Document and screenshot pointing lines
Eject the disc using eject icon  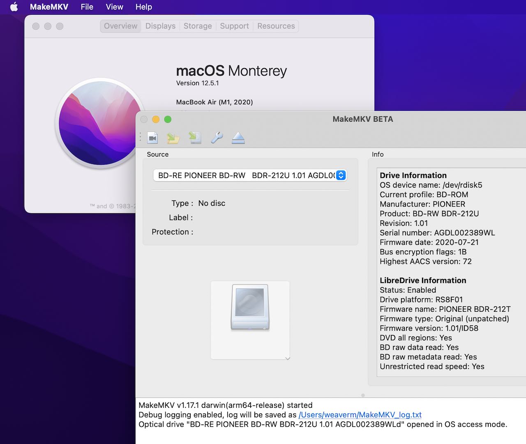click(x=238, y=138)
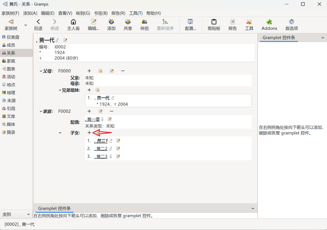Open the 剪贴板 clipboard tool
This screenshot has height=230, width=327.
[214, 22]
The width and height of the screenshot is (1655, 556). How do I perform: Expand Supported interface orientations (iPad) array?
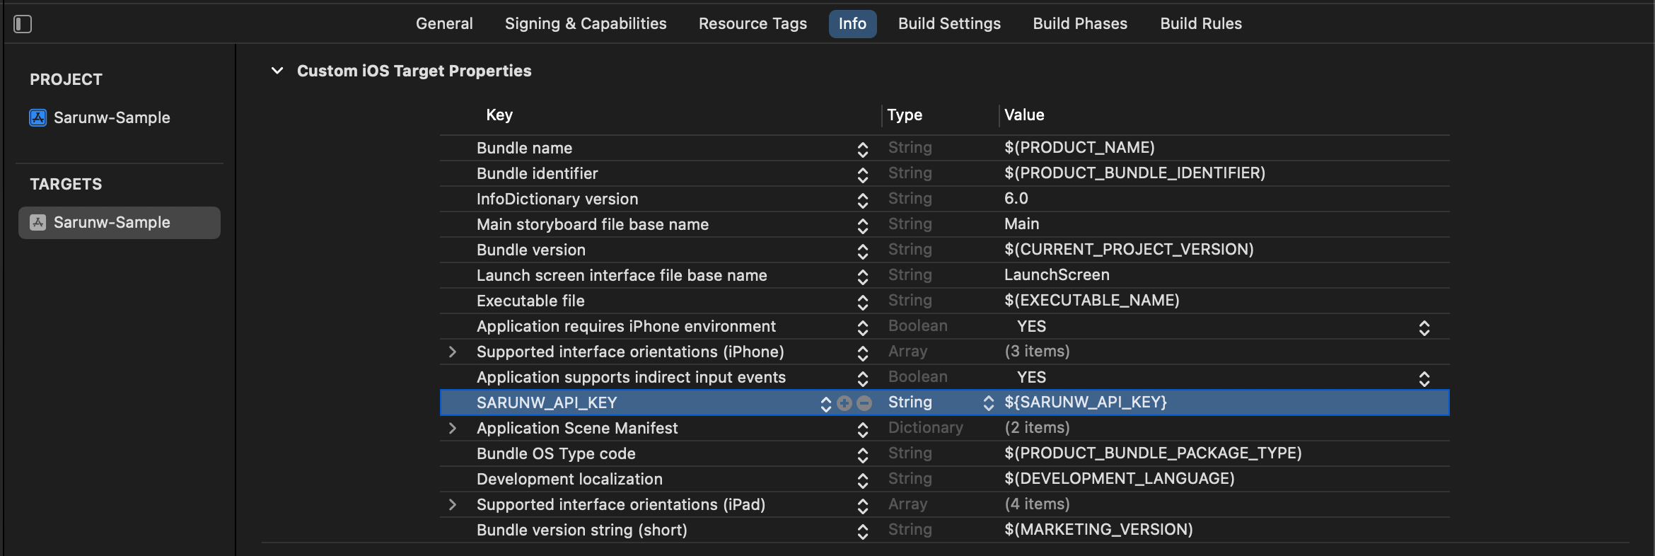click(x=453, y=504)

## To be done
Please echo the lines from the one containing "The width and" through the final line, both included, and leave the pictures out.

## Final result
The width and height of the screenshot is (1655, 556). How do I perform: Expand Supported interface orientations (iPad) array?
click(x=453, y=504)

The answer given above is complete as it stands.